Lawlor v. Pennell, 2012 NLCA 32
In 2004, the plaintiff, Pennell, suffered soft tissue injuries as the result of a motor vehicle accident with the defendant, Lawlor. She commenced an action seeking damages for her physical injuries and “ongoing pain, suffering and distress” but later amended her claim to allege that private investigators hired by the Lawlors had harassed and been aggressive to her, causing “severe emotional trauma” and harm to Pennell and her unborn child.
Since the accident, a number of Pennell’s treating physicians had suggested her mental health may be complicating her recovery and recommended that she seek consultation with a psychiatrist or a psychologist. Therefore, the Lawlors requested that she submit to a mental examination, which Pennell refused. They brought a rule 34.01 application requesting an order that Pennell submit to an examination by a designated psychiatrist. The applications judge considered the competing rights, the plaintiff’s right to privacy and the defendant’s right to know the case against them. He gave significant weight to the fact that Pennell had undergone several medical examinations already by consent, finding that the balance was in her favour. He then found that her mental condition was not put “in issue”, as required by rule 34.01.

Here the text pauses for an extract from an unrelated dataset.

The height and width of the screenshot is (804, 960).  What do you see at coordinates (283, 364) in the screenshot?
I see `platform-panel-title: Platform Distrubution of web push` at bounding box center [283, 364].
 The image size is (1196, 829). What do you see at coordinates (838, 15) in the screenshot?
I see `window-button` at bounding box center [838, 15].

The Court of Appeal upheld the ruling but clarified the test. An applications judge must first, as a threshold matter, decide whether mental health is in issue. Then they may move on to consider the competing rights. The Court of Appeal noted that mental examinations will be ordered less frequently than physical because they are intrusive and require doctor-patient trust, which is difficult to establish with an unfamiliar psychiatrist chosen by opposing counsel.